Personal information
- Nationality: Uzbekistani
- Born: 7 February 2001 (age 25) Samarkand, Uzbekistan

Boxing career
- Reach: 1.70 m (67 in)

Medal record
Women's amateur boxing
Representing Uzbekistan
World Championships
| Silver medal – second place | 2025 Liverpool | 65 kg |
IBA World Championships
| Silver medal – second place | 2025 Niš | Welterweight |
| Bronze medal – third place | 2023 New Delhi | Welterweight |
World Military Boxing Championships
| Gold medal – first place | 2021 Moscow | Welterweight |
Asian Championships
| Gold medal – first place | 2022 Amman | Welterweight |
| Gold medal – first place | 2024 Chiang Mai | Welterweight |
| Silver medal – second place | 2021 Dubai | Welterweight |

= Navbakhor Khamidova =

Uzbekistani boxer (born 2001)

Navbakhor Nishon kizi Khamidova (Навбаҳор Нишон қизи Ҳамидова; born 7 February 2001) is an Uzbekistani boxer who competes in the welterweight division.

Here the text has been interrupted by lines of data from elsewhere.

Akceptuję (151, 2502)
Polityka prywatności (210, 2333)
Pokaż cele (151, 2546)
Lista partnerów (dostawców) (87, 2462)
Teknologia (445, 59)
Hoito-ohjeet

She has won two medals at the IBA Women's World Boxing Championships and a silver medal at the World Boxing Championships. She is also a two-time medalist at the Asian Amateur Boxing Championships.

==Amateur career==
Khamidova won the silver medal at the 2021 Asian Championships after losing to Valentina Khalzova. She would win the gold medal the following year at the 2022 Asian Championships, having defeated Choi Hong-eun.

At the end of September 2021, Khamidova won a bronze medal at the 58th Military World Championship in Moscow (Russia) held under the auspices of the International Military Sports Council. In the semifinal, she had lost to Saadat Dalgatova, the latter in whom went on to win the gold medal.

In March 2023, Khamidova competed at the IBA Women's World Boxing Championships, losing to Imane Khelif in the quarterfinals; however, Khelif was disqualified for failing to meet the International Boxing Association's (IBA) eligibility criteria. According to the Algerian Olympic Committee, Khelif was disqualified due to medical reasons; later reports indicated her testosterone levels were too high to compete. Khamidova was thus awarded a bronze medal.

Khamidova competed in the welterweight category of the 2025 IBA Women's World Boxing Championships held in Niš, Serbia. She defeated Gráinne Walsh in the first round, Mounia Toutire in the quarterfinals and Albina Moldazhanova in the semifinals. In the final match, she lost to her Turkish opponent Busenaz Sürmeneli 5-0.

Khamidova competed in the 65 kg category of the 2025 World Boxing Championships held in Liverpool, England. She defeated Oshin Derieuw in the round of 16, Sacha Hickey in the quarterfinals and Chen Nien-chin in the semifinals. In the final match, she lost to Aida Abikeyeva 3-0.